(Data listing)
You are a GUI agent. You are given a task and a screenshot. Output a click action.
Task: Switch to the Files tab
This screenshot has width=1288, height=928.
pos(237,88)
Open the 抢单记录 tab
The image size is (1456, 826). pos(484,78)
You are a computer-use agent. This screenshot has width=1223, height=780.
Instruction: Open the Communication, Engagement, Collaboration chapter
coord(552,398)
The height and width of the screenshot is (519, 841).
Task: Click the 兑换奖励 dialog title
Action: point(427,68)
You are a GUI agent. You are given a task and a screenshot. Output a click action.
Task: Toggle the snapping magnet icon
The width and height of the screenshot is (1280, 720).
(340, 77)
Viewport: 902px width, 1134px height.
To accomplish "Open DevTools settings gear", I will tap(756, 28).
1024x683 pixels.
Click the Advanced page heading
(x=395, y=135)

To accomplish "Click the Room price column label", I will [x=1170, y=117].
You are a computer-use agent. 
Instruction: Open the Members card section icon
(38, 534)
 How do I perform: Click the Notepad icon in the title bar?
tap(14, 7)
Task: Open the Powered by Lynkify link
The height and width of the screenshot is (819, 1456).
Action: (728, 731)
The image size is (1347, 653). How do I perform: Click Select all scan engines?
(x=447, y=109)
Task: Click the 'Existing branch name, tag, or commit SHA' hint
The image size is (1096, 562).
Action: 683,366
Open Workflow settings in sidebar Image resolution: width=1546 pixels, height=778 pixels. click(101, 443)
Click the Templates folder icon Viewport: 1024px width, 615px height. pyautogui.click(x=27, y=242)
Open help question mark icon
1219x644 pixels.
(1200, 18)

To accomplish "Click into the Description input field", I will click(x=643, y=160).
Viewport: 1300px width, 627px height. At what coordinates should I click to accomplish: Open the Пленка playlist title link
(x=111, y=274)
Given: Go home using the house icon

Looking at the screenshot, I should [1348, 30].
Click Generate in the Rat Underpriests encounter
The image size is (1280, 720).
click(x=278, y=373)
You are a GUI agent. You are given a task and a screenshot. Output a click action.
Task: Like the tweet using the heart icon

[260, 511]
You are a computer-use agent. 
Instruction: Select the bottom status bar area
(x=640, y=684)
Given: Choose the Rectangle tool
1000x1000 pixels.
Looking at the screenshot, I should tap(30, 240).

What to do:
Copy out every one of the rows above word for word, with nothing changed.

Complete answer:
You are a GUI agent. You are given a task and a screenshot. Output a click action.
Task: Switch to the Files tab
This screenshot has width=1288, height=928.
pos(237,88)
Open the 抢单记录 tab
The image size is (1456, 826). pos(484,78)
You are a computer-use agent. This screenshot has width=1223, height=780.
Instruction: Open the Communication, Engagement, Collaboration chapter
coord(552,398)
The height and width of the screenshot is (519, 841).
Task: Click the 兑换奖励 dialog title
Action: point(427,68)
You are a GUI agent. You are given a task and a screenshot. Output a click action.
Task: Toggle the snapping magnet icon
The width and height of the screenshot is (1280, 720).
(340, 77)
Viewport: 902px width, 1134px height.
To accomplish "Open DevTools settings gear", I will tap(756, 28).
1024x683 pixels.
Click the Advanced page heading
(x=395, y=135)

To accomplish "Click the Room price column label", I will [x=1170, y=117].
You are a computer-use agent. 
Instruction: Open the Members card section icon
(38, 534)
 How do I perform: Click the Notepad icon in the title bar?
tap(14, 7)
Task: Open the Powered by Lynkify link
The height and width of the screenshot is (819, 1456).
Action: (728, 731)
The image size is (1347, 653). How do I perform: Click Select all scan engines?
(x=447, y=109)
Task: Click the 'Existing branch name, tag, or commit SHA' hint
The image size is (1096, 562).
Action: 683,366
Open Workflow settings in sidebar Image resolution: width=1546 pixels, height=778 pixels. click(101, 443)
Click the Templates folder icon Viewport: 1024px width, 615px height. pyautogui.click(x=27, y=242)
Open help question mark icon
1219x644 pixels.
(1200, 18)

To accomplish "Click into the Description input field", I will click(x=643, y=160).
Viewport: 1300px width, 627px height. At what coordinates should I click to accomplish: Open the Пленка playlist title link
(x=111, y=274)
Given: Go home using the house icon

Looking at the screenshot, I should [1348, 30].
Click Generate in the Rat Underpriests encounter
The image size is (1280, 720).
click(x=278, y=373)
You are a GUI agent. You are given a task and a screenshot. Output a click action.
Task: Like the tweet using the heart icon

[260, 511]
You are a computer-use agent. 
Instruction: Select the bottom status bar area
(x=640, y=684)
Given: Choose the Rectangle tool
1000x1000 pixels.
Looking at the screenshot, I should tap(30, 240).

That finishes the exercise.